I’ve got a few more data points. I’ve had an indicated high temperature issue with my '70 Cougar 351C-4V at sustained highway speeds (70+mph over 3000 rpm) The cooling system has been cleaned and has the upgraded 7 blade fan with clutch from WCCC. It has the standard 24 inch radiator that comes with the A/C. High speed heat should be a matter of water flow rather than air flow so I changed the water pump suspecting impeller case corrosion, not so. Still have the same issue with new pump. I do now have the correct thermostat for the Cleveland, I didn’t but at high speed that doesn’t seem to have mattered much. Next suspect gauge and sender. So I compared several senders as listed below. Still need to pull and test currently installed one. I did these at 212F since it’s easy to maintain that temperature with active boiling. I did find that after boil off enough water it becomes somewhat conductive so have to lift one side of the circuit out of the water and let it dry briefly.

Sensor that was originally in the engine, looks identical to a Standard TS58 - 27.0 ohms
New Standard TS58 - 26.4 ohms
New MotorCraft SW-925 (D0ZZ-10884-A - “Majority Content Made in USA”) 21.8 ohm
NAPA TS6628 (WCCC #11621) currently in vehicle and not yet tested (specs on it say 22.7-25.5 @ 220F)

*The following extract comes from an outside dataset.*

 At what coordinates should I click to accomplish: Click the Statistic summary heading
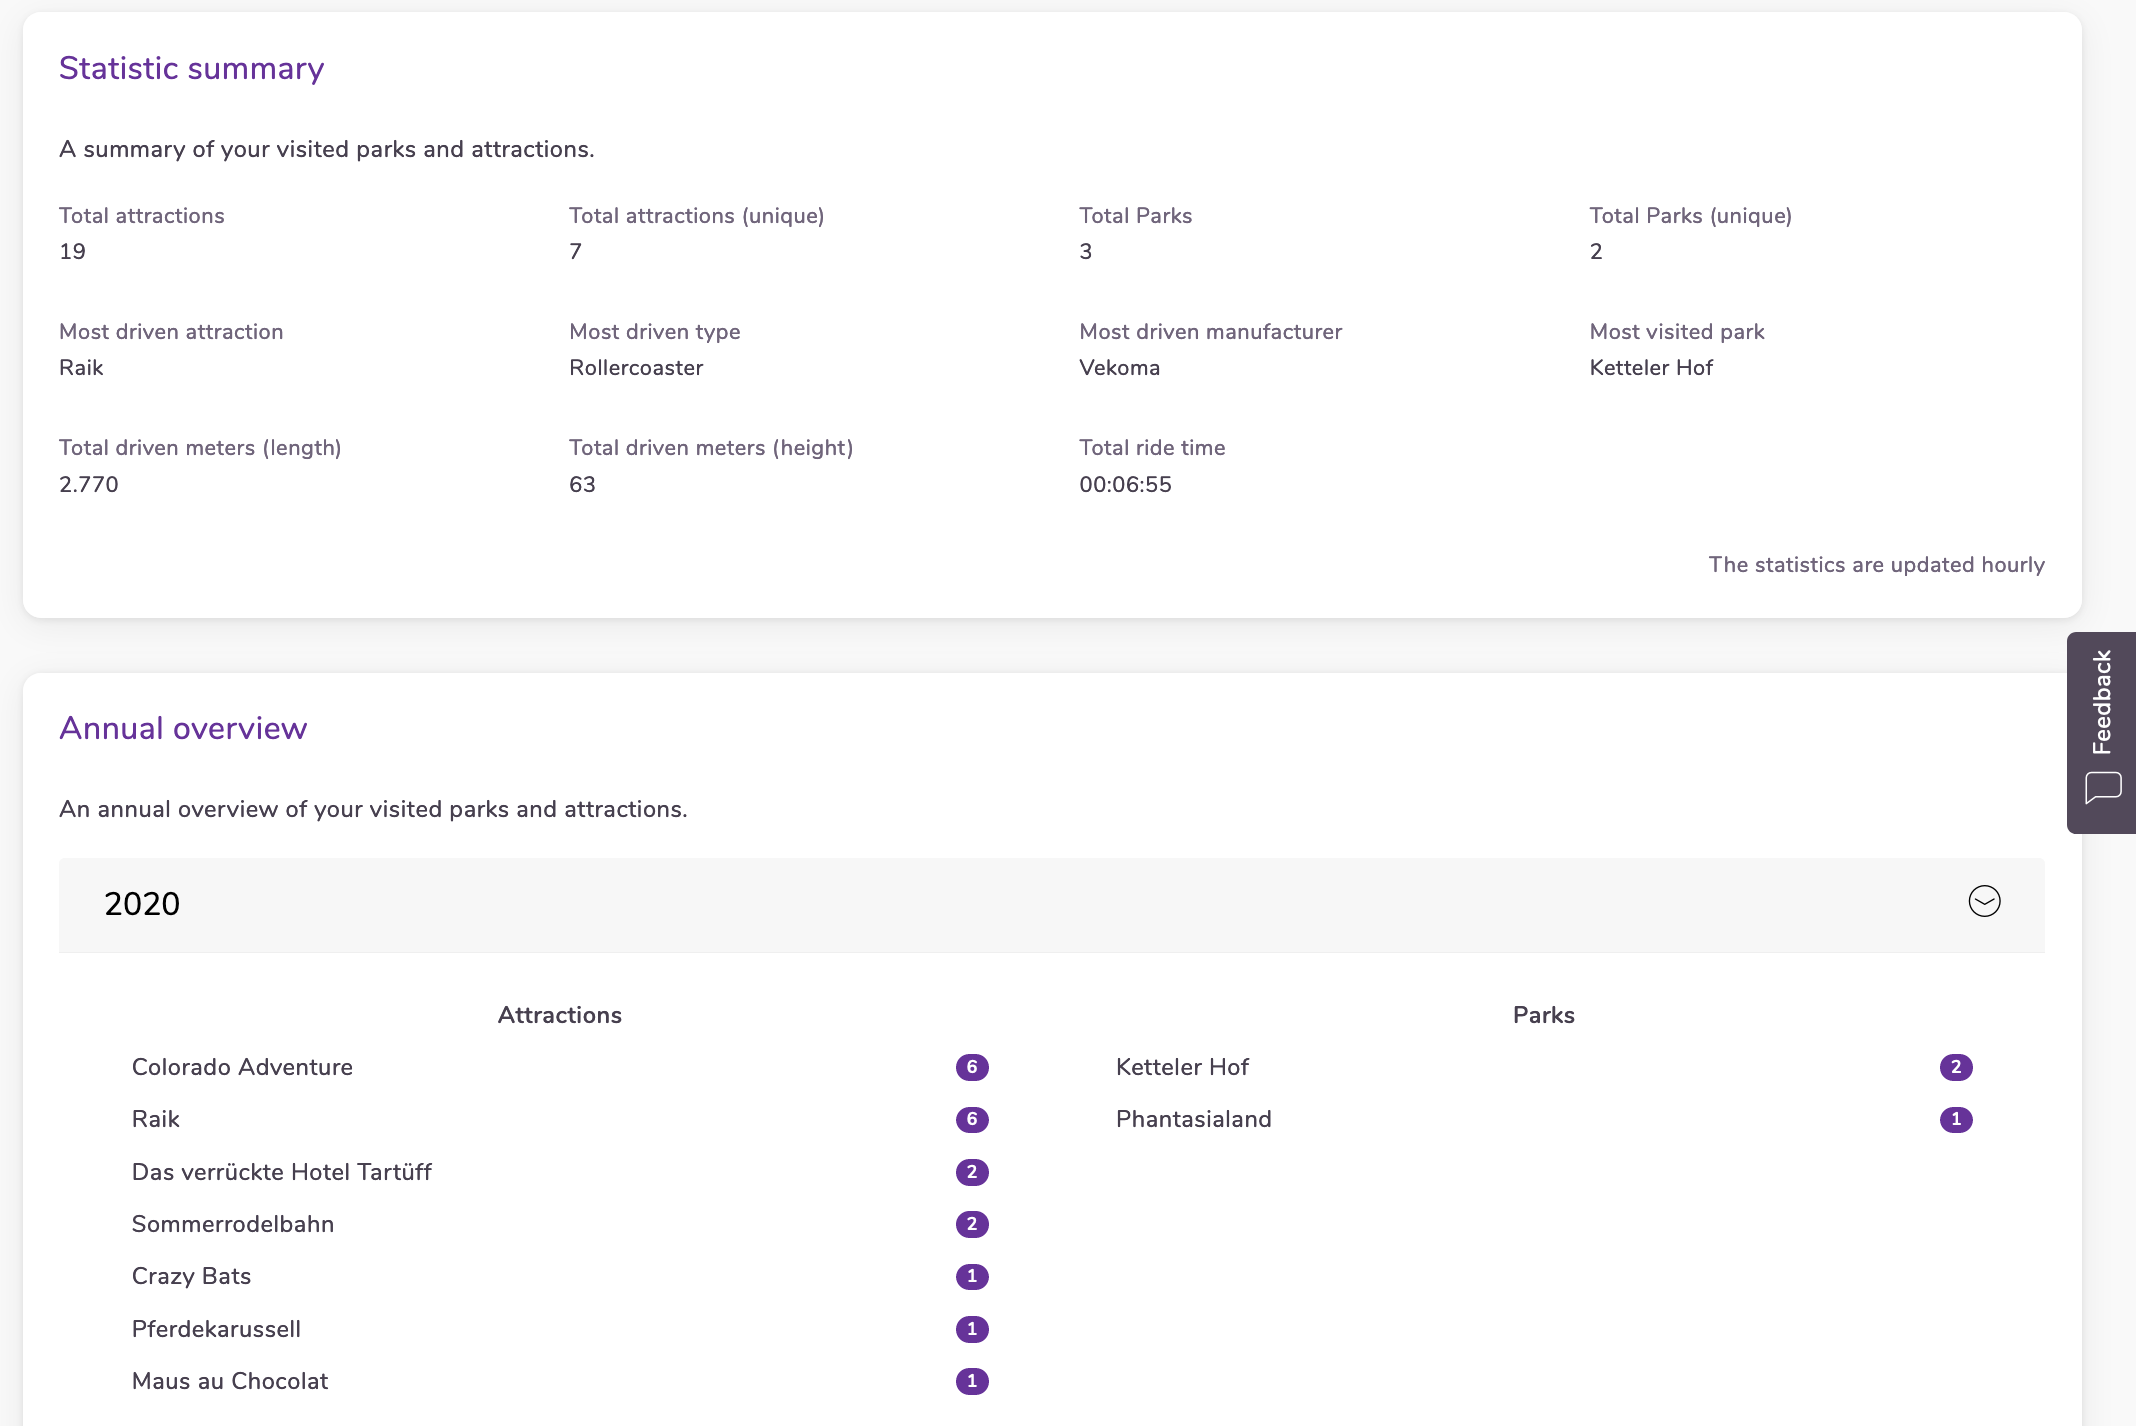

So on these lower resistance is higher current to the gauge and a therefore a higher indicated temp. It looks like all the non-OEM’s are in the 27ohm range and the MotorCraft is lower therefore with a higher temperature indication.

I’m in the process of installing Holley Sniper Stealth EFI which will have its own temperature sensor. I’m moving the original sensor to a radiator hose fitting adapter just above the thermostat. That location will delay the temperature readout until thermostat opens but otherwise it should work. I’ll be able to compare the two when I get done (with the current Texas heat I’m not progressing real quickly)

So I am having this exact problem with my 68 XR-7 390. That is, the gauge always runs very high. I have replaced the sending unit (several times), radiator, water pump, thermostat, hoses, fan clutch and proper 7 blade fan from WCCC. The gauge still runs hot. Where do I get the proper sending unit, C6DZ 10884-A or B?

Thanks,

Robert Seeds

68 Cougar XR-7 - 390
67 Cougar XR-7 - 289

Either WCCC (used, tested) or eBay.



Adding a little resistance in series (maybe on the order of 10 ohms at the most) would bring the high temperature end down without too much impact on the mid and lower ranges where the sensor resistance is over 100 ohms. You just need to be sure that the high temperature indication is from the gauge being off rather than real. Also if the added fixed resistance is too large it will limit the top end of the indicator too much.

I agree with you on some sending units that might work but the Vulcan is off the other way - it reads 50 ohms when it ought to be at 20 ohms. I don’t see how to fix that.


One problem with this test is that negative temperature thermistors like this actually warm themselves up when you run current through them. Exactly how much in this case I don’t know. Eventually I will be able to test them in circuit and see what we get.

The current for a digital voltmeter shouldn’t be enough to override the bulk temperature of the sensor in hot water.

Regardless of that it is way out of spec compared to the Ford part. Both were tested exactly the same way.